2011-12-01

Fixing Ethernet Device Creep

In CentOS, udev remembers various things about your network adapters from boot to boot, most importantly, the MAC address. The reasoning is simple: Boot once, get it setup, shut it down, add a second NIC, boot back up, now which one is supposed to have which address? Generally the idea is this, udev keeps the adapter MAC associated with the device name (so ::08 get's eth0, and ::2b gets eth1. remove ::08 and you'll still have eth1). Then the network scripts in /etc/sysconfig/network-scripts/ named ifcfg- are read by /etc/init.d/network on start up and it associates eth0 -> IP1 eth1 -> IP2.

Problem is, say you're not really set on the MAC you've got (it's a VM and you cloned it, clones get a new MAC. It's a physical box and that card died, replace it and it's got a new MAC). How do you get that coveted eth0 label back so you don't have to change a lot of things**? Well, to quote Dr. Seuss "We can do it, we know how".

Pull yourself a quick ifconfig listing. Note the MAC address of the NIC you want to be, say, eth0 in this case.

[root@mysystem ~] # ifconfig |grep HWaddr
eth1 Link encap:Ethernet HWaddr 00:50:56:88:00:74
eth2 Link encap:Ethernet HWaddr 00:50:56:88:00:75
eth3 Link encap:Ethernet HWaddr 00:50:56:88:00:7b


In this case, there used to be an eth0 and when I cloned this box, I got eth3. Let's change that.
[root@mysystem ~] # cat /etc/udev/rules.d/70-persistent-net.rules
# PCI device 0x8086:0x100f (e1000)
SUBSYSTEM=="net", ACTION=="add", DRIVERS=="?*", ATTR{address}=="00:50:56:88:00:74", ATTR{type}=="1", KERNEL=="eth*", NAME="eth1"

# PCI device 0x8086:0x100f (e1000)
SUBSYSTEM=="net", ACTION=="add", DRIVERS=="?*", ATTR{address}=="00:50:56:88:00:75", ATTR{type}=="1", KERNEL=="eth*", NAME="eth2"

# PCI device 0x8086:0x100f (e1000)
SUBSYSTEM=="net", ACTION=="add", DRIVERS=="?*", ATTR{address}=="00:50:56:88:00:7b", ATTR{type}=="1", KERNEL=="eth*", NAME="eth3"

What we need to do is edit this file and change that last 'NAME="eth3"' to 'NAME="eth0"'.
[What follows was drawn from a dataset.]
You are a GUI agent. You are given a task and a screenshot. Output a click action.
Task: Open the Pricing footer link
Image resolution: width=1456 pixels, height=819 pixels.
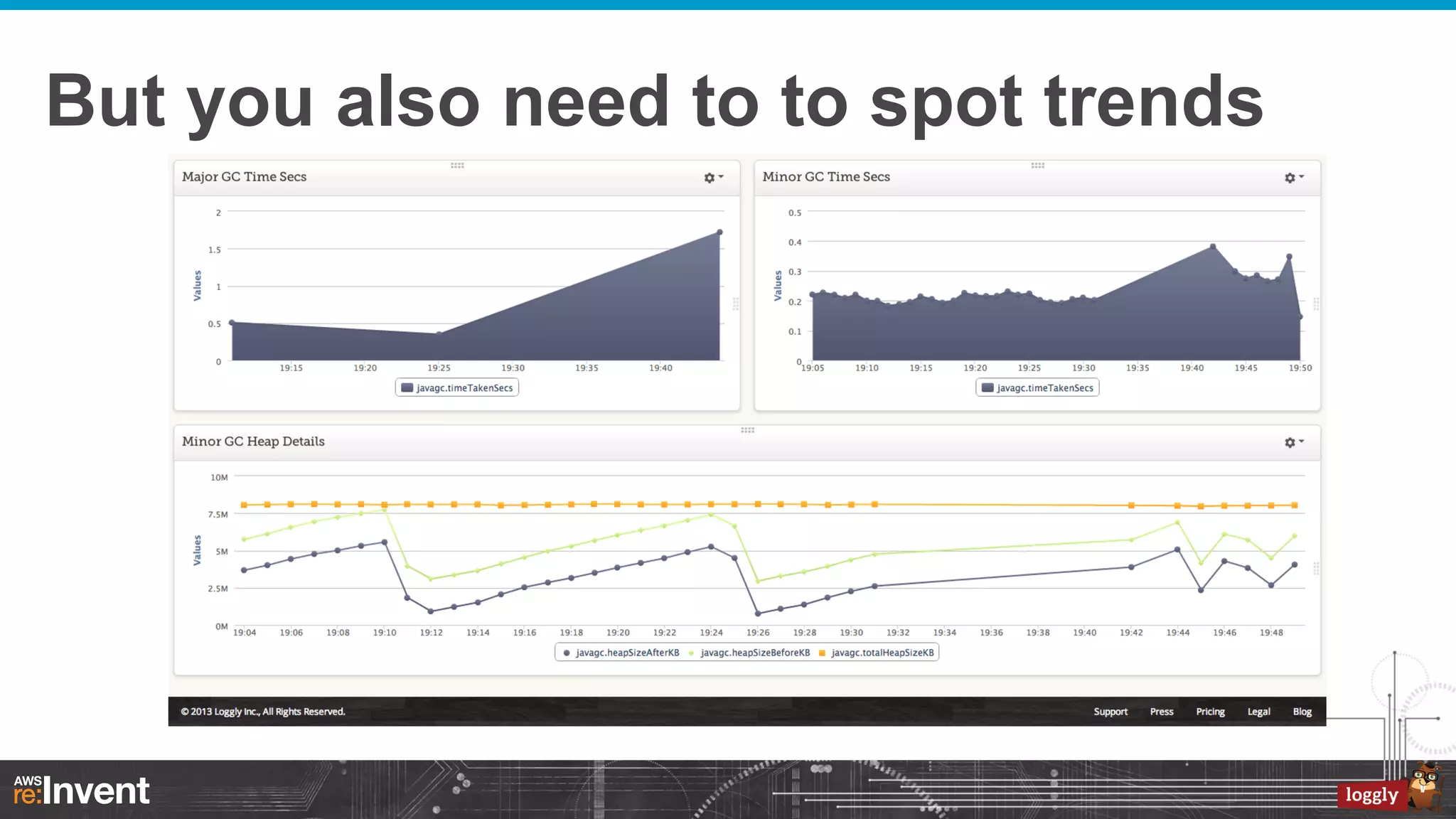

Now, I'd say reboot, but you need to do one more check first... Make sure you have something in /etc/sysconfig/network-scripts/ifcfg-eth0 and make sure of two things, if you have a Device= line that it says eth0 (In case you thought you'd be clever by copying ifcfg-eth3 to ifcfg-eth0 and rolling with it). Also, make sure if it has a HWADDR= line that it equals the new MAC and not the old one. Truthfully, since udev does the association from MAC->device name, this line isn't necessary and I almost always comment it out (# at the front of the line works in this file), but CentOS's "system-config-network" script adds it in there, so watch out. Okay, now reboot!

** I know, this doesn't seem like that big of a deal, but if you have a complex setup of many NICs and/or are using a monitoring program to watch traffic on a specific NIC, you now have more to change. Especially if there's a group of servers that match and now this one doesn't, etc.